Collected data
▶

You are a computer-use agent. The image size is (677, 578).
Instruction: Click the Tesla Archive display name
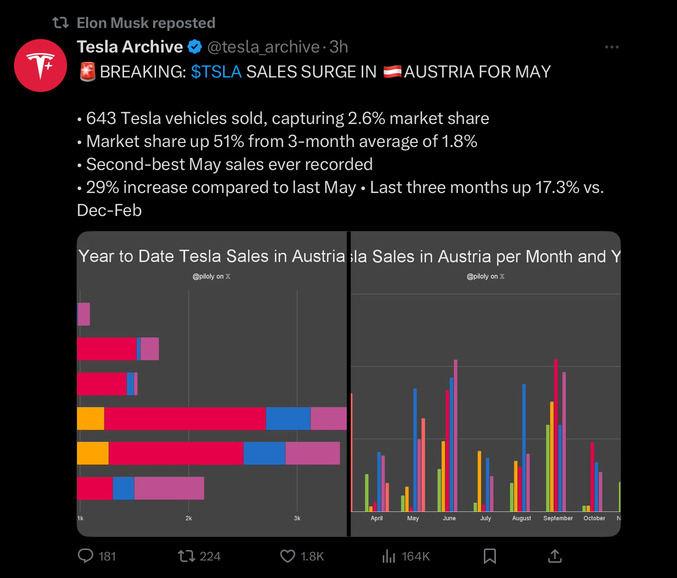pyautogui.click(x=130, y=47)
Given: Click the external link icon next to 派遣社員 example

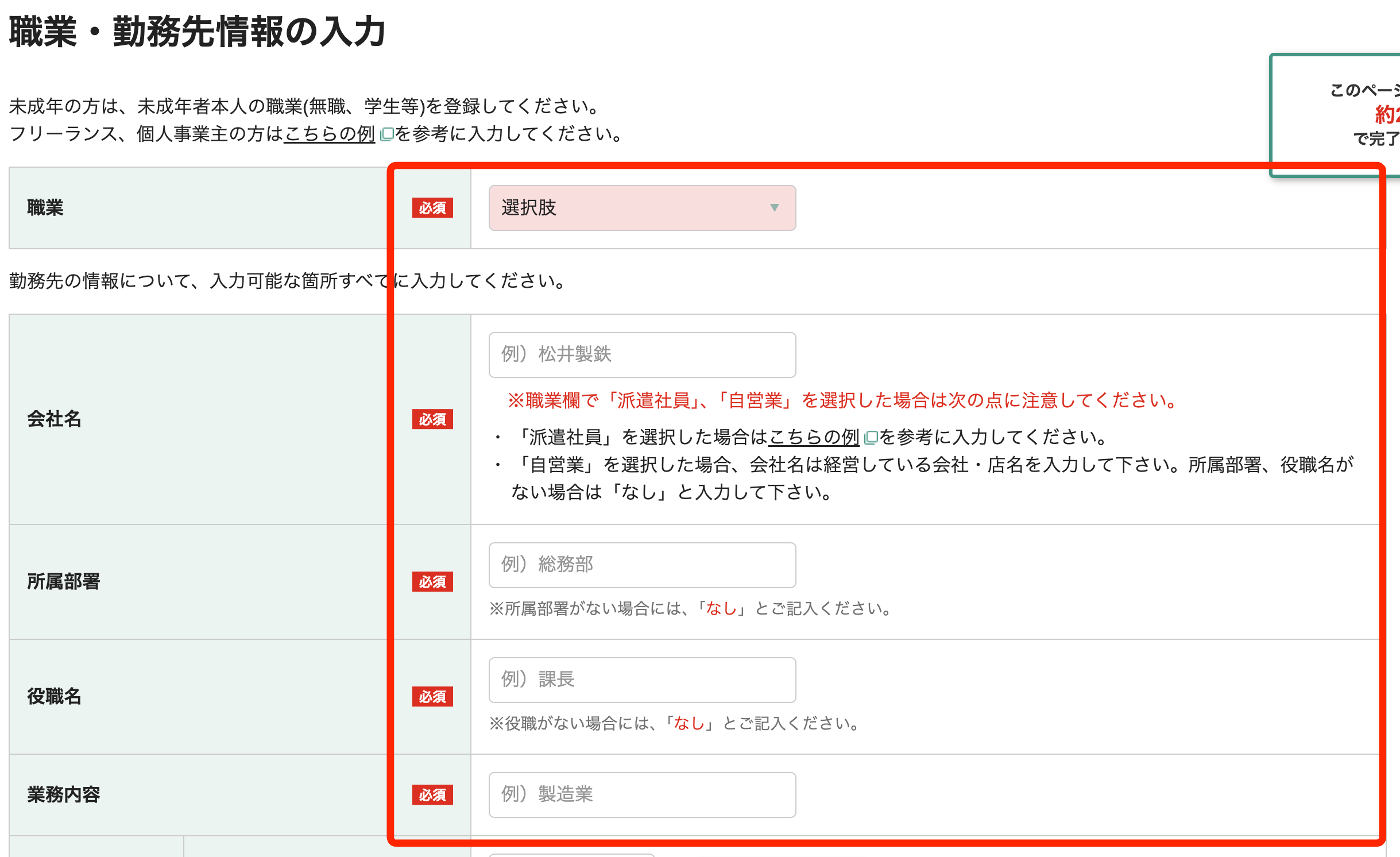Looking at the screenshot, I should [x=871, y=437].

◀

* **Activity**
Copy every line of the records exactly as it is written, but not the pictures.

* **Output**
You are a computer-use agent. The image size is (677, 578).
Instruction: Click the Tesla Archive display name
pyautogui.click(x=130, y=47)
Given: Click the external link icon next to 派遣社員 example

Looking at the screenshot, I should [x=871, y=437].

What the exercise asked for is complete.